_PROBLEM DESCRIPTION_
Extend the baseball article on Phillies reliever Orion Kerkering and Tigers outfielder Riley Greene, picking up after its last sentence, and disregard the data that follows it.

_PASSAGE SHOWN_
And it would greatly aid the Phillies’ cause if Kerkering can punch his way up the pecking order.

His strikeout-walk ratio has fallen by almost half from his rookie year (4.35 to 2.32) and his WHIP has risen (1.08 to 1.33), as hitters have tracked his devastating sweeper more effectively. And while the Phillies have aimed to start him with clean innings, he’s failed this month when dropped into the fire, allowing six of nine inherited runners to score.

For a guy like Kerkering, things can turn on a dime. Teammates still swear by his stuff. He’s still striking out 10.1 batters per nine in his young career. He just needs to find it – and hopefully before the Phillies see a tightly-contested NLDS turn on their bullpen failings.

Riley Greene, Tigers LF

Make no mistake: Greene is a great player having a season worthy of his All-Star selection. And there are many reasons why the Tigers roared to a 59-34 start, only to go 19-23 since, most notably a pitching rotation that simply is what it is after ace Tarik Skubal.

But the Tigers’ slide in some ways mirrors Greene’s softer second half. He’s been almost metronomic from a power standpoint, his 34 longballs coming in bursts of six or seven each month of the season.

_INFORMATION SUPPLIED_

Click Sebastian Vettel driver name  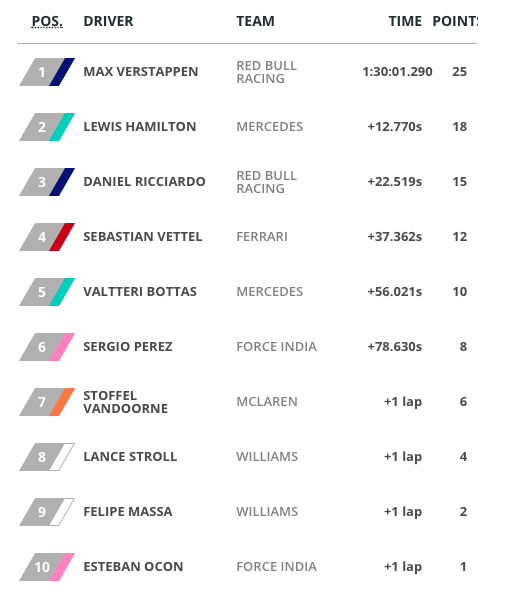tap(143, 237)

_TASK RESPONSE_
On the downside, he’s running away with the major league strikeout title with 168, coming at a 30.8% clip. Greene took a .284 average and .879 OPS into the All-Star break, but that was accompanied by a highly unsustainable .365 batting average on balls in play.

It’s all come back to earth some, with a .250 second-half BABIP and a .216/.284/.433 line. The body of work is framed by mid-range hard-hit percentages (45.1%) and average exit velocity (90 mph).

In short: Streaky dude. That doesn’t mean Greene can’t perk up to solidify the Tigers’ first-round bye – and take that into the playoffs.

Dylan Cease, Padres RHP

Left unspoken in the will-they-won’t-they trade discourse surrounding Cease and the Padres last month was the fact he hadn’t pitched particularly well this season. He took a 4.59 ERA into deadline week and has backtracked further, with a 5.72 ERA and 1.44 WHIP in six starts, failing to pitch past the fifth in five of them.

Remarkably, the Padres went 5-1 in those starts, but the stakes are rising for all parties. San Diego still has a shot at the NL West title, sitting two games behind the Dodgers. And they could easily land in any of the three wild-card slots, the difference between hosting or having to play, say, at the division-winning Dodgers in the first round.

Cease has his own motivations: He’s a free agent after this season and has a high-profile window to salvage this platform season with a strong stretch run and playoff performance. Further regression may create a quandary of accepting a shorter-term deal and trying to pump his value next season.

Andrew Vaughn, Brewers 1B

Within the game’s most unlikely story – Milwaukee Brewers, best team in baseball – resided an even more startling development:

Andrew Vaughn, indispensable cog.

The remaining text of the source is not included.